I don't see his documentaries as 'his complaints', but more like a view from the current general situation we're in. I see the point of the 'no solutions', but even so, isn't it relevant to discuss and think about the problems?

> I was hoping for something meaty and meaningful to add to my existing set of ideas and tools

maybe someone else is able to come up with meaty part. Not always the problem must have the answer/alternative/solution together with it (math is like that as well, some mathematical problems stayed without solutions for decades, until someone else comes up with a clever/smarter solution to it).

sirsinsalot · 4 years ago
They're not so much complaints in the documentaries but "think of it like this" observations through a specific world-view lense. I think Curtis views the world as interesting chaos and presents a certain filter on the chaos that is interesting.
jampekka · 4 years ago
That fear and hopelesness is more or less exactly what drives the hypernormalization. For me these documentaries present a small hope that we may actually get out of this mess. First step to taking action should be trying to understand the problems.

We don't know what actions will make things better for sure, and probably never will. That's no reason not to take action, but perhaps a reason to not to expect nice and simple solutions.

hkt · 4 years ago
They actually leave me quite hopeful because they reinforce my view of the world and are popular.

What I'm reasonably convinced of is that when millennials and younger cohorts start to tip the electoral scales in 15 years time, there will be an outbreak of harmony and consensus on an awful lot of things, and people like Curtis will have shaped really quite a lot of that.

Mediterraneo10 · 4 years ago
I don’t see grounds for optimism. People believed in a bright future that would come when the generation of May '68 got more involved in voting, and were able for stand for election themselves. Yet what happened was those idealistic young people became less radical in the interim, and many signed up to a vogue of mercenary privatization and bourgeois urban development that was virtually the opposite of their earlier views.
spiralx · 4 years ago
> Does anybody else get this feeling of fear and hopelessness watching his documentaries.

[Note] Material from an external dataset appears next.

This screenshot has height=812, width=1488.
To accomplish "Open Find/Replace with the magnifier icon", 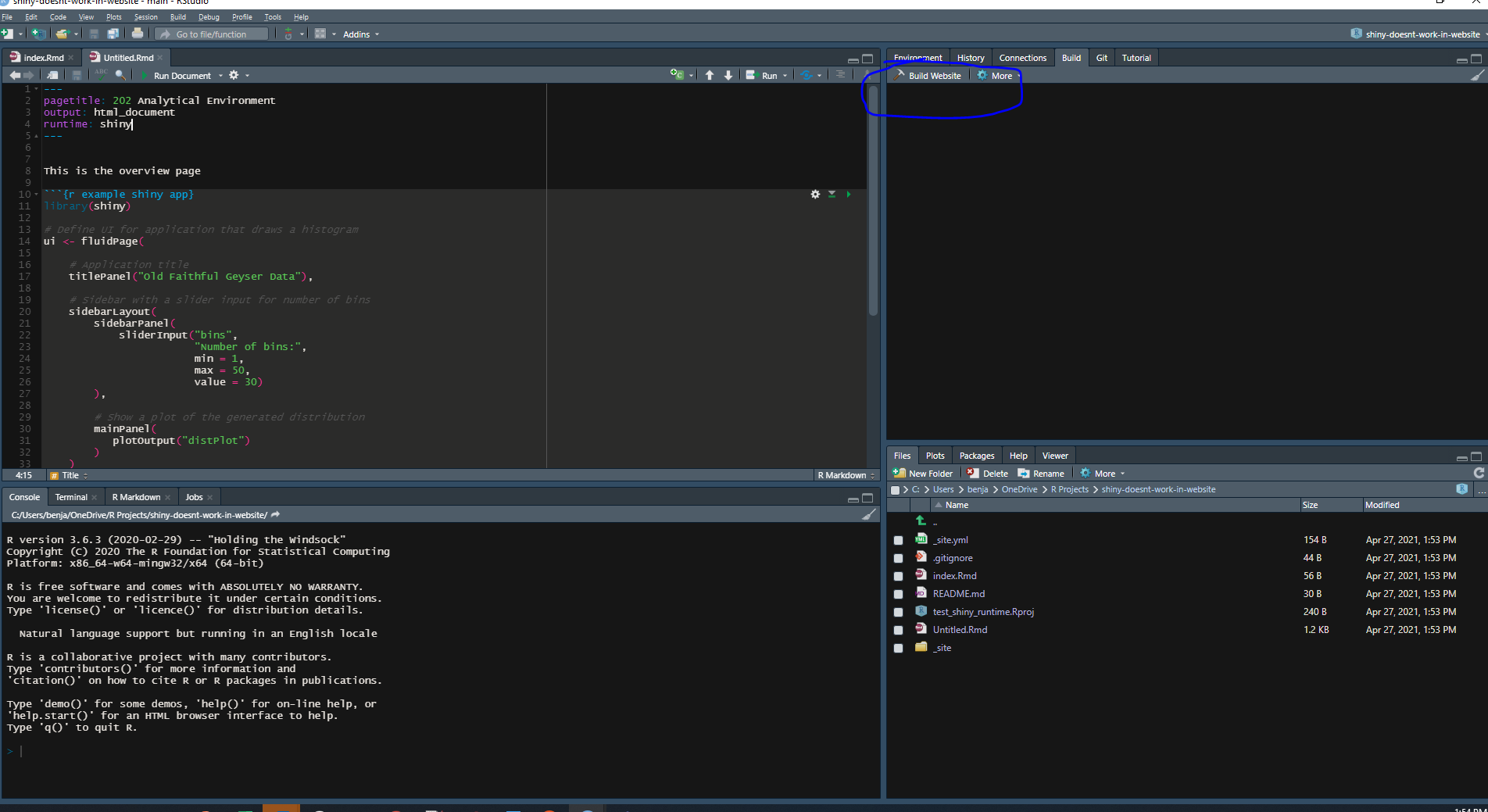I will point(120,75).
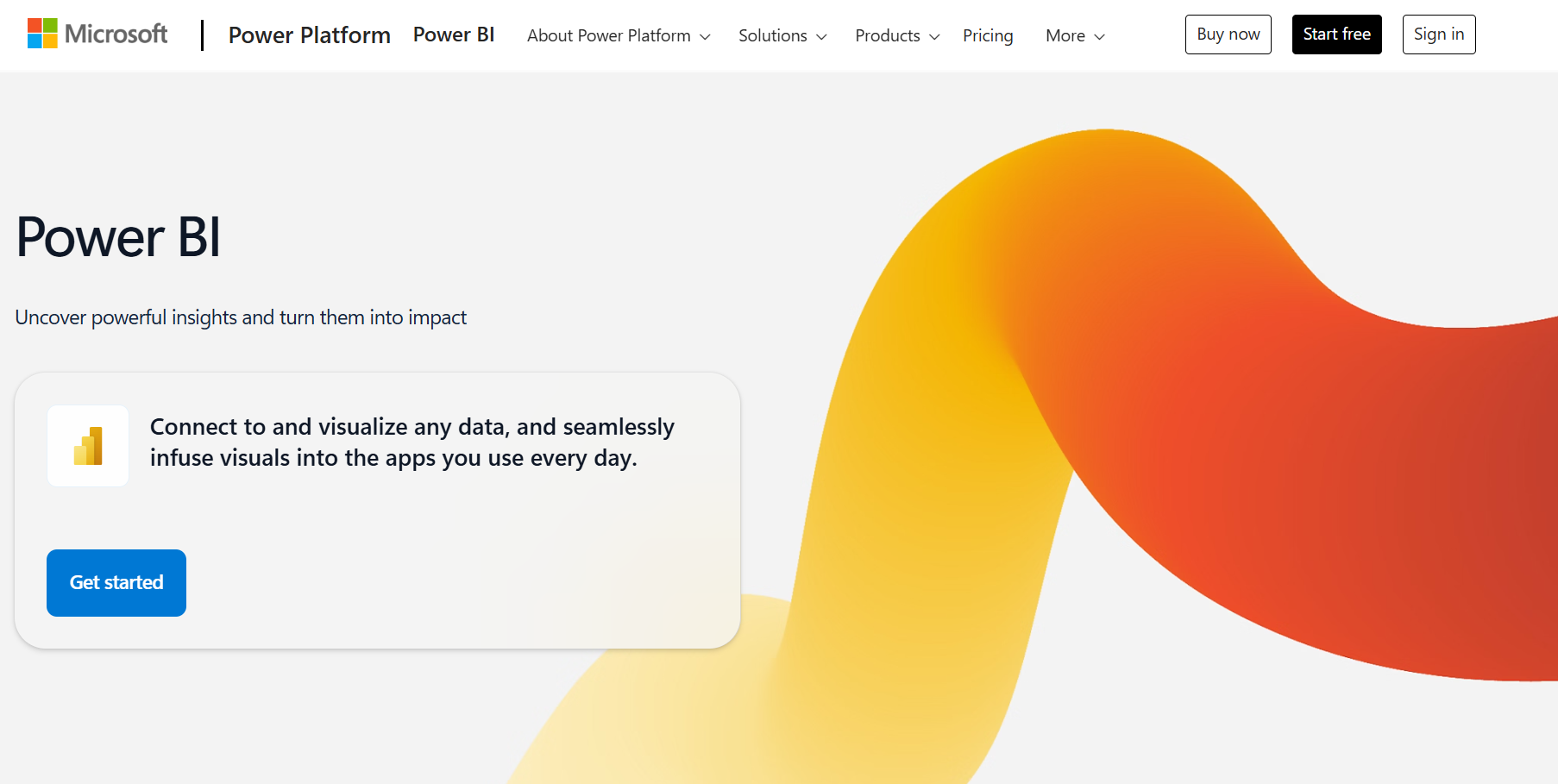
Task: Click the Power BI product icon in the card
Action: (x=87, y=445)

To an extent, yes. But on the other hand it's interesting to see how particular events have such dramatic long-term effects, because it implies that in the future very different outcomes are possible even without massive world-scale changes.

alexf95 · 4 years ago
Yes somewhat this is also true for me. However I think this "HyperNormalisation" has to happen in some way, because if people would constantly worry about how bad and corrupt the world/systems are it wouldnt help anyone going forward because not everyone has the chance to make a change.